:: SELECTION
Selesnya Adventures Bo1 Standard Deck Guide: Go on a Brand New Adventure
Hello everyone! I’m going to do something a little different and go over a deck that I’ve been doing well with on Best of One ladder, something my lovely Best of One players don’t get enough of. For today, we’re going to highlight the underappreciated version of the Adventures deck, Selesnya. Let’s take a look at the list I’ve been using.
So before anything else, let’s talk about the elephant in the room, and I don’t mean Kazandu Mammoth (sorry, not sorry).
WHY SHOULD YOU PLAY SELESNYA OVER GRUUL?
As I mentioned before, Gruul is generally the flavor of choice for a host of obvious reasons. The deck is very strong, it’s fast, has good resilience, and plays a lot of great cards. With all this in mind, playing Gruul just makes sense in Bo1 and it’s still a deck I condone playing. However, there are 2 predominant issues with Gruul that I believe Selesnya doesn’t have. Gruul struggles significantly more on the draw than on the play, and you have extremely little interaction to work with.
For the first issue, it’s inherent that in Best of One being on the play is always going to be better on the draw. Despite that, you still have to take into consideration that you’ll be on the draw half of your games so playing a deck that can struggle to keep up when going second isn’t ideal. The way I see it, it’s not like Gruul is particularly bad on the draw, but when you look at some of the most common matchups on ladder like Mono White, Mono Green Food, or the mirror, you’re at a stark disadvantage on the draw with cards like Brushfire Elemental. However, cards like Bronzehide Lion and Luminarch Aspirant, although both better on the play, aren’t nearly as bad on the draw. Bronzehide can generally stonewall opposing 2 drops or trade up. Aspirant forces the opponent to either use their turn 3 killing it, which will likely not be the most efficient use of their mana, or let it live and risk it accruing more value.
::::
:: DATA SECTION
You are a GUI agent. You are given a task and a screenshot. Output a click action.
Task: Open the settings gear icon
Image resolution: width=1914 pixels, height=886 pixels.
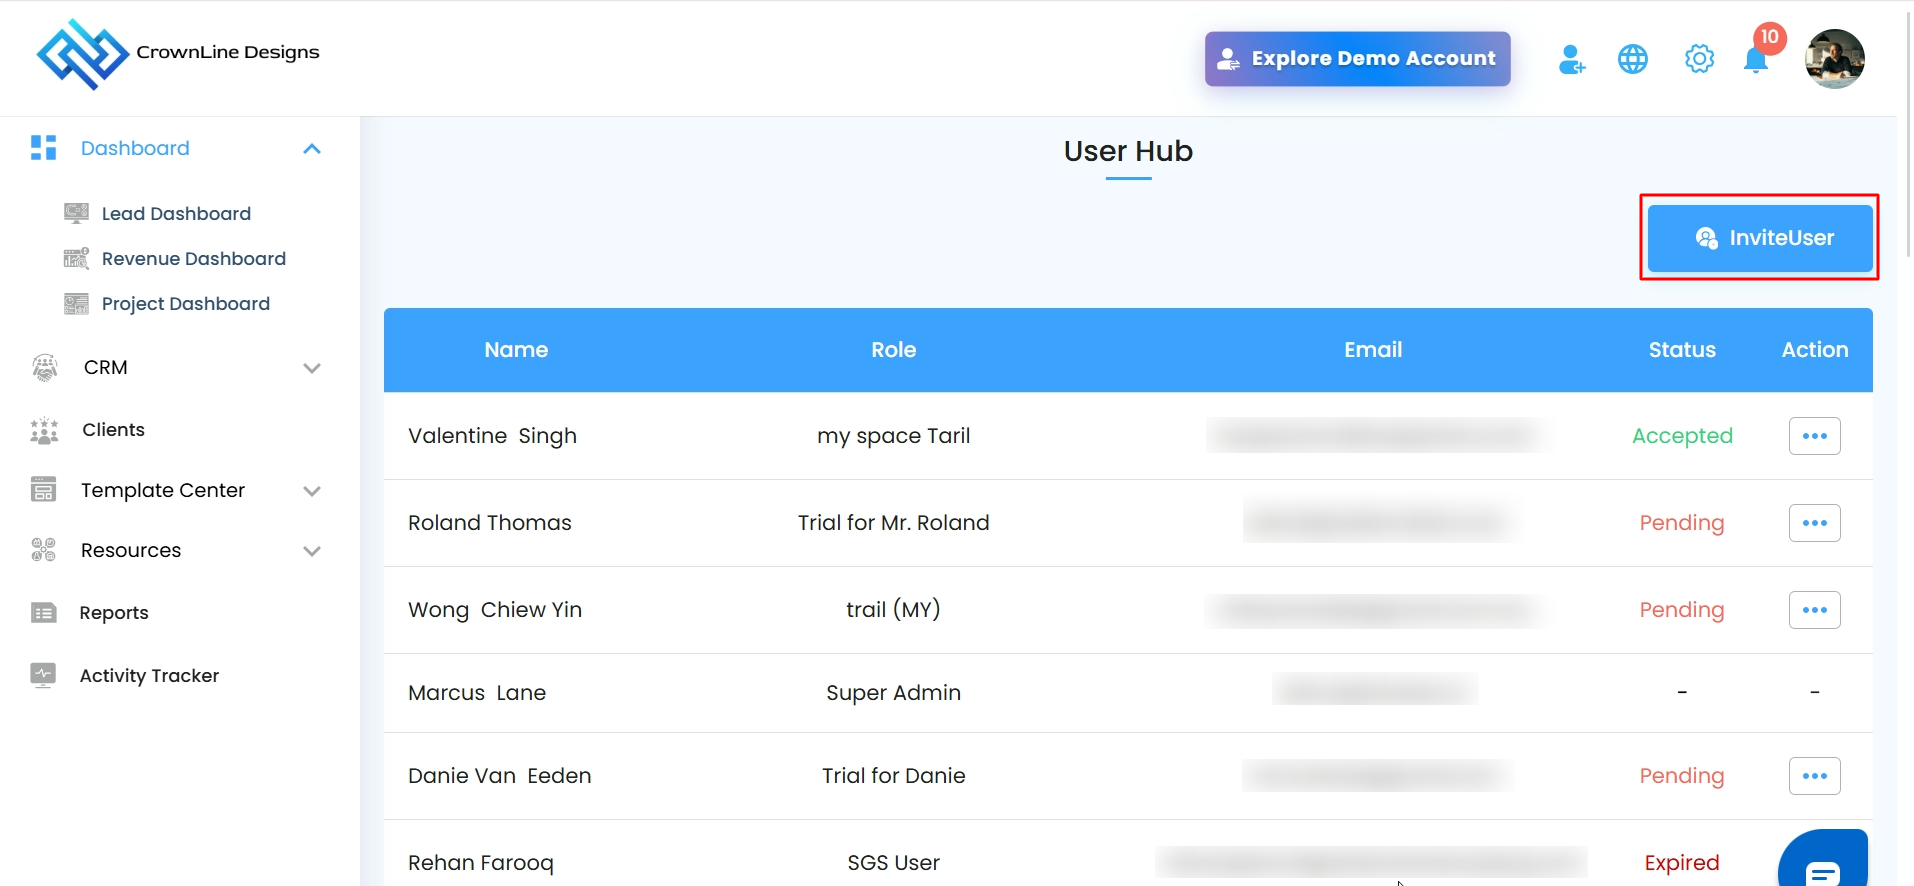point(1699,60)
::::
◆ DIRECTIVES ◆
• a. Reproduce the deck guide word for word, starting with "So before anything" and going on through "to work with.".
• b. Go on with the Selesnya Adventures deck guide from the point where it stops.

◆ RESULTS ◆
• a.
So before anything else, let’s talk about the elephant in the room, and I don’t mean Kazandu Mammoth (sorry, not sorry).
WHY SHOULD YOU PLAY SELESNYA OVER GRUUL?
As I mentioned before, Gruul is generally the flavor of choice for a host of obvious reasons. The deck is very strong, it’s fast, has good resilience, and plays a lot of great cards. With all this in mind, playing Gruul just makes sense in Bo1 and it’s still a deck I condone playing. However, there are 2 predominant issues with Gruul that I believe Selesnya doesn’t have. Gruul struggles significantly more on the draw than on the play, and you have extremely little interaction to work with.

• b.
The other issue I have with Gruul is that it has very little interaction to work with in the list. Bonecrusher Giant is an insanely powerful card as is Shatterskull Smashing, but both are generally limited to killing small creatures. The Akroan War can function similarly to an interactive spell, but that only helps against creatures specifically. For Selesnya, Giant Killer can feel like it’s narrow, but 4 power is going to be the break point to attack past a lot of your creatures anyway so it’s rare that any creature with 3 power or less should be too scary. The big draw to white though, is Elspeth Conquers Death which allows you to interact with any type of permanent, not just creatures.
WHY SHOULD YOU PLAY SELESNYA ADVENTURES IN GENERAL?
I’m glad you asked! In Best of One, the best decks tend to be those that have a strong curve early and staying power late. With that, as I mentioned, Gruul is a great contender there as it can do that, but I like Selesnya more in Best of One for the previously stated reasons. With that in mind, Selesnya gives up a little bit of velocity for significantly more staying power.
When I played Best of One I quickly got frustrated whenever I played purely linear decks as I kept getting out grinded by decks that can stall me, then their late game would generally trump mine. With Selesnya, you have the ability to go fast, something that a deck like Food lacks, and the ability to grind late into the game with The Great Henge, Vivien, and Elspeth Conquers Death, something a deck like Monowhite can struggle to do. When you have a deck that can do both, you do run the risk of drawing the “wrong half” of your deck, but most of your cards are so inexpensive that this generally shouldn’t be an issue.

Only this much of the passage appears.